In the present study, only TT genotype was found in all the screened animals for SPP1/BsrI locus, so association analysis could not be performed with milk production traits. However, several authors (Schnebel et al., 2005; Leonard et al., 2005 and Khatib et al., 2007) studied the association of SPP1 C>T variant with milk production traits in dairy cattle. Mello et al. (2011) investigated SPP1/BsrI polymorphism in Girlando cattle and found no significant association between the alleles and milk yield on 305 days and predicted transmitting ability for milk yield (PTAM), although the highest milk production was observed in animals with at least one copy of the T allele. Leonard et al. (2005) observed that C allele was associated with an increase in milk protein percentage and milk fat percentage in repository Holstein bull population. Significant effect of the C allele with fat percentage (P < 0.0001), protein percentage (P < 0.0001) and fat yield (P = 0.014) was also observed in Holstein cows (Khatib et al., 2007). Boleckova et al. (2012) reported that C allele was significantly associated with protein percentage and breeding value for this trait. Luczak and Kulig (2012) observed significant highest SCC value for the TT genotype in Jersey cows of Wielkopolska region of Poland. However, no significant association was found with milk performance traits in Jersey cows (Luczak and Kulig, 2013).
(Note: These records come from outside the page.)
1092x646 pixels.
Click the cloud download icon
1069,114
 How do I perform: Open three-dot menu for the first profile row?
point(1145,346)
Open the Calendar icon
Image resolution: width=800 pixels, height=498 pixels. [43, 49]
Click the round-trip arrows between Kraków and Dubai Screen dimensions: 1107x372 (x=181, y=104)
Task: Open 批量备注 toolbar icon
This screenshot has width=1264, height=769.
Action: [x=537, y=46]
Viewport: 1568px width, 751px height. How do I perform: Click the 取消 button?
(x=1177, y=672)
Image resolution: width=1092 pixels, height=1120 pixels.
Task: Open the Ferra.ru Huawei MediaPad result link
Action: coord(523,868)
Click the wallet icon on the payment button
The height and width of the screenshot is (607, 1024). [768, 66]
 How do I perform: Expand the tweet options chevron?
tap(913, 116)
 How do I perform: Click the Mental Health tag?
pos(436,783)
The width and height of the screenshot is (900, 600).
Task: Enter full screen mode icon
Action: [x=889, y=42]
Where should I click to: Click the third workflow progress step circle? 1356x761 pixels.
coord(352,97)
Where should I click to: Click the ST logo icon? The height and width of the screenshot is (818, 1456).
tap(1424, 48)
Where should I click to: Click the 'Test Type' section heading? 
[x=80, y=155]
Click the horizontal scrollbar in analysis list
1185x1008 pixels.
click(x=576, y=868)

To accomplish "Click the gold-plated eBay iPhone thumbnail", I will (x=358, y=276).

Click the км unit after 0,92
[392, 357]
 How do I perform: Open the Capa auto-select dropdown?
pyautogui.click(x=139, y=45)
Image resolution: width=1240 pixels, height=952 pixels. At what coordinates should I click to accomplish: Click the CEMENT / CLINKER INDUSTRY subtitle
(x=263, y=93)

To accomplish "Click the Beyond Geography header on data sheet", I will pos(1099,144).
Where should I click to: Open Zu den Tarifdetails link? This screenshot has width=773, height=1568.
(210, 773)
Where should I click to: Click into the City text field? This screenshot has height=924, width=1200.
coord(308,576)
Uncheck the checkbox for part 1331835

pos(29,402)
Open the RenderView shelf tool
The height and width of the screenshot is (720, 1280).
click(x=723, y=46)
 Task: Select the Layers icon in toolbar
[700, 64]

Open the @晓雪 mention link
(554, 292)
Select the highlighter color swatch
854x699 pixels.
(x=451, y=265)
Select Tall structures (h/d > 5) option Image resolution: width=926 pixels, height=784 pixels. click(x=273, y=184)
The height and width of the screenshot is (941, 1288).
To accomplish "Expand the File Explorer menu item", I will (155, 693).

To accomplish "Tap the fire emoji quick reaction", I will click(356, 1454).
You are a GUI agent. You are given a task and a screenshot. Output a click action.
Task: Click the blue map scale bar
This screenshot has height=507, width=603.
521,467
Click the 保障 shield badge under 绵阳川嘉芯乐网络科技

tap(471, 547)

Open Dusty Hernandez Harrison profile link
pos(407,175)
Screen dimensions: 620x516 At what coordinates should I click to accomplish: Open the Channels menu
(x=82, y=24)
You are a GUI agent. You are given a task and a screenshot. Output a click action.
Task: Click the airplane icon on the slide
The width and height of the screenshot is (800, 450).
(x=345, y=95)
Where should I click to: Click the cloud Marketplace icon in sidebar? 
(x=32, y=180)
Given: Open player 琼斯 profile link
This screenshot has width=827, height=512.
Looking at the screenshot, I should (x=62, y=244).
Pasandideh et al. (2015) found significant association between the C>T genotypes and FATP2X (milk fat content adjusted for two milking per day (%)) and PROPER305 (milk protein content adjusted for 305 days (%) traits. CT genotype cows had higher FATP2X (P < 0.05) and more PROPER305 (P < 0.01) than those carrying other genotypes. No associations were observed between the stud­ied SNPs genotypes and the other traits (P > 0.10). However, CC genotype had higher fat yield, protein yield, fat and protein percent but lower milk yield than TT genotype (Salehi et al., 2015). Pareek et al. (2008b) reported that favourable allele T showed significant effect on body weight in young Holstein bulls aged 3, 6 and 12 months and in 6 and 12 months aged heifers, indicating that, the investigated SPP1 C>T SNP marker could be a suitable choice simultaneously for milk production traits (favouring C allele) and growth traits (favouring allele T) in Polish Holstein Frisien cattle.

Conclusion

In the present study, we observed absence of C>T polymorphism in Intron IV region of SPP1 gene in screened Sahiwal and Hariana cattle, consequently we could not perform association with milk production trait because in these screened cattle SPP1 T allele was found fixed. Further, investigations in large population of these cattle may be useful for studying the status of this allele/SNP in order to exploit it for marker assisted selection for milk traits in cattle.

Acknowledgement

The authors are thankful to Vice Chancellor, DUVASU, Mathura, (U.P.) for providing necessary facilities and financial support during entire research work. The assistance of Instructional Livestock Farm Complex (ILFC), DUVASU, Mathura in providing blood samples of Sahiwal and Hariana cows are duly acknowledged.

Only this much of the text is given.